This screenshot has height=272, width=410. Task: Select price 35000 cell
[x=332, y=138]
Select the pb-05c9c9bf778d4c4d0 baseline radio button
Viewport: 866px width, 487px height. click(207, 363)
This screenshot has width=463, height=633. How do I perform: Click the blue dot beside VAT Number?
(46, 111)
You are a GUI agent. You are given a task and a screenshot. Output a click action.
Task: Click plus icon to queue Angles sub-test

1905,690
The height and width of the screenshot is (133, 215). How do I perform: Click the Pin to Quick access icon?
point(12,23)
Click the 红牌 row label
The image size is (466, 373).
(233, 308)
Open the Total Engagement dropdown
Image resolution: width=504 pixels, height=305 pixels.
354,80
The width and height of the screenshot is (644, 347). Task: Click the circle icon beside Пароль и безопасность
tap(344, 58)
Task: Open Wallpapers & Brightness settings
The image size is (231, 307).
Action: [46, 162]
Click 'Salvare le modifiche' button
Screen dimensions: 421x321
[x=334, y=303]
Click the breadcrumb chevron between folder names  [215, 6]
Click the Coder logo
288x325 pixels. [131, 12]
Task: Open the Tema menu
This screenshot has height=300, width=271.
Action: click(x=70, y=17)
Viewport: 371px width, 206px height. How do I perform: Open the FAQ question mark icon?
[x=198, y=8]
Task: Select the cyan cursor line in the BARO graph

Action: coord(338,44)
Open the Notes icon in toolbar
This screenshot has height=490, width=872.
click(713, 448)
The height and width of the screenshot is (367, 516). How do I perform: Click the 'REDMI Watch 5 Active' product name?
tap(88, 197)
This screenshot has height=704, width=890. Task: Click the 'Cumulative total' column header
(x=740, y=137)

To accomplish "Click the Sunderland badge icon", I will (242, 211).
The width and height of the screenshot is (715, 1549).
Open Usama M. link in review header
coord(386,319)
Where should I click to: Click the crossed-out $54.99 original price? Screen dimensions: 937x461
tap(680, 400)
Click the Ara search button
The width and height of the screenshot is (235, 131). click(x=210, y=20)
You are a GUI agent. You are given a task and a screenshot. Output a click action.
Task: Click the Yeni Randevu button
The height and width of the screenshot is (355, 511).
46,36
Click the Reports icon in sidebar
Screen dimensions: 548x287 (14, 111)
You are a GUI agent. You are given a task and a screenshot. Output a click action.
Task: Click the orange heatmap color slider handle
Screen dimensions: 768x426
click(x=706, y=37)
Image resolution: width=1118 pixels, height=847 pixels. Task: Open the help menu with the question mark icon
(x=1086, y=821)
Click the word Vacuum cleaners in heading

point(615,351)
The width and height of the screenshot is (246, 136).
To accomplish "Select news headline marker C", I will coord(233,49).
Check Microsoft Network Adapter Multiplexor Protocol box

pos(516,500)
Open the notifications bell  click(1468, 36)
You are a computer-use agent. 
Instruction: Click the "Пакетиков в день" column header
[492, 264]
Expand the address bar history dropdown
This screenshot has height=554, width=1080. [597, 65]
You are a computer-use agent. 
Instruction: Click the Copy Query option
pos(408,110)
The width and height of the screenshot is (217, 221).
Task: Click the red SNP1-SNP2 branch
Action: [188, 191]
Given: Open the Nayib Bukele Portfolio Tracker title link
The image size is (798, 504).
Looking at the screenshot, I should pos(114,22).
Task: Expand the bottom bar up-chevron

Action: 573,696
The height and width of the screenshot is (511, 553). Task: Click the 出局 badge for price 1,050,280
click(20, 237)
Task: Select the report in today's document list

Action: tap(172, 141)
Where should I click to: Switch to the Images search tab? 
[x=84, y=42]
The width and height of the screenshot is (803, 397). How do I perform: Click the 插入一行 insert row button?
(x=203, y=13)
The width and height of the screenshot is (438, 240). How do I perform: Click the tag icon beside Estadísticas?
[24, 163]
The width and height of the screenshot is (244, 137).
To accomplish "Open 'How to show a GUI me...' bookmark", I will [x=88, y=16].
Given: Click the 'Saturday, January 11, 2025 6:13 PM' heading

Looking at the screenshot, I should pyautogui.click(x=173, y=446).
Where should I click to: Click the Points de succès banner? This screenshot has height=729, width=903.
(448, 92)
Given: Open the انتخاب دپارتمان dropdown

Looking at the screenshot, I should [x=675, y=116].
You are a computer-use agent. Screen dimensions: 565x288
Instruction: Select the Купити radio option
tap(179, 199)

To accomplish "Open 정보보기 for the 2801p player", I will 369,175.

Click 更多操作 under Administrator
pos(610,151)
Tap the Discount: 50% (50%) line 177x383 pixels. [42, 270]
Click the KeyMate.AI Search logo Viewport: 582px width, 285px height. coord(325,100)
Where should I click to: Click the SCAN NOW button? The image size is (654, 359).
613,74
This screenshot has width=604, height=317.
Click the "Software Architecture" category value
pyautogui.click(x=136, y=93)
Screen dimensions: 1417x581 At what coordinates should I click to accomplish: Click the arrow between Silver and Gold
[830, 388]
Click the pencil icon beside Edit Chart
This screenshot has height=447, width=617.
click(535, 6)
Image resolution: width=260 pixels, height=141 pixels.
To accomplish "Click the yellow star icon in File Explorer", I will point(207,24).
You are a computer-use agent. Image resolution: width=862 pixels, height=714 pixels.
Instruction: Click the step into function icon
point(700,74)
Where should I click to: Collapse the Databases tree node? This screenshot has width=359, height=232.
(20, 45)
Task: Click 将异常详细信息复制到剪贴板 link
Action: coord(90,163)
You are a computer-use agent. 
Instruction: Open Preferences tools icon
:::::
#### [WORK REQUIRED]
Rewrite the lines of the listing from the one containing "Screen dimensions: 1417x581" through the end of the listing, changing "Instruction" to "Prompt" and leaving everything else as it is.

#### [RESULT BELOW]
Screen dimensions: 1417x581 At what coordinates should I click to accomplish: Click the arrow between Silver and Gold
[830, 388]
Click the pencil icon beside Edit Chart
This screenshot has height=447, width=617.
click(535, 6)
Image resolution: width=260 pixels, height=141 pixels.
To accomplish "Click the yellow star icon in File Explorer", I will point(207,24).
You are a computer-use agent. Image resolution: width=862 pixels, height=714 pixels.
Prompt: Click the step into function icon
point(700,74)
Where should I click to: Collapse the Databases tree node? This screenshot has width=359, height=232.
(20, 45)
Task: Click 将异常详细信息复制到剪贴板 link
Action: coord(90,163)
You are a computer-use agent. 
Prompt: Open Preferences tools icon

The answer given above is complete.